Wednesday, September 24, 2008


31st anniversary's rose.
try taking it in a few angle until i captured a nice shot. not tt artistic but to me its already some standard already ok. YOU. YOU. YOU. YOU, YOU, YOU ALL HUH!!! better buy me a camera as pressie.. tsk.. i got no digi camera kae.. it's difficult for me to catch hold of cameras with goody visual functions.. damn...

11:08 PM

Saturday, September 13, 2008


people.
i don't mean to disappear like that.. it's just that i'm going thru attachment, and lotsa unhappy things happens to me at one go.. that's something that dreadfully bad..
my 2 pairs of little ones gave birth to a total of 8 babies. but sadly i've only 4 with me now.. they passed on.. yea.. my "papa" passed on too.. and YOU, you left me just in the times i'm grieving and busy on a whole lot of things, when i'm stressing up and fretting over your persistence in not letting go of others, having flings behind me. among all, you hurt me the most.
i'm depressive everyday, and tell me. who would wait a whole hour for you, hoping a familiar silhoulette would come and pick me up, although i knew you'd never come.
tell me, why would i teared every night when you fail to show up? when what you did, you never felt the rights to care for me more nor did you understand how hurt i am, but to go out late at night to have your fun. my heart is failing me, soon i may follow the steps of cardiac arrest as that dearest "papa" of mine. and i'm losing hairs everyday; more than you could imagine. everyone left, when i'm having these depressive episodes, what good is some bf like you?

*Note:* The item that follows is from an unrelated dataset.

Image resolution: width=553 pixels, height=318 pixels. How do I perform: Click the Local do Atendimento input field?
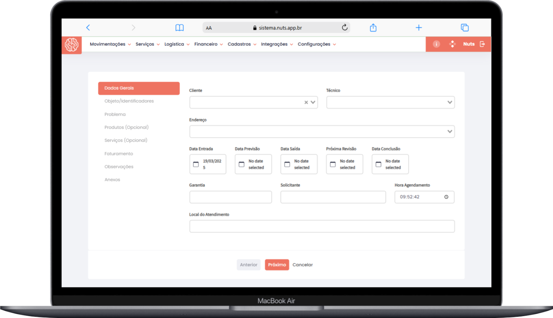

if back then, you are talking about starting over and be just what we used to be. i don't think our relationship earlier on, comes with those girls, comes with you texting girls behind me, shielding them instead of me. i don't think that's what we used to have. if that is call that you want me back, you'd have long delete them to prevent us from quarrelling further, since they are always the topics that's between us.

how many of you have really seen the real me when i've put down my mask?

everytime i closed my eyes, it's burning me intensely. it felt as though i've not been closing my eyes for long. then they started to tear, with me trying to look elsewhere to prevent them from falling. and i could only see you having fun out and late at night. you never felt a thing, neither do you felt hurt or sad about it. or in fact, when have you?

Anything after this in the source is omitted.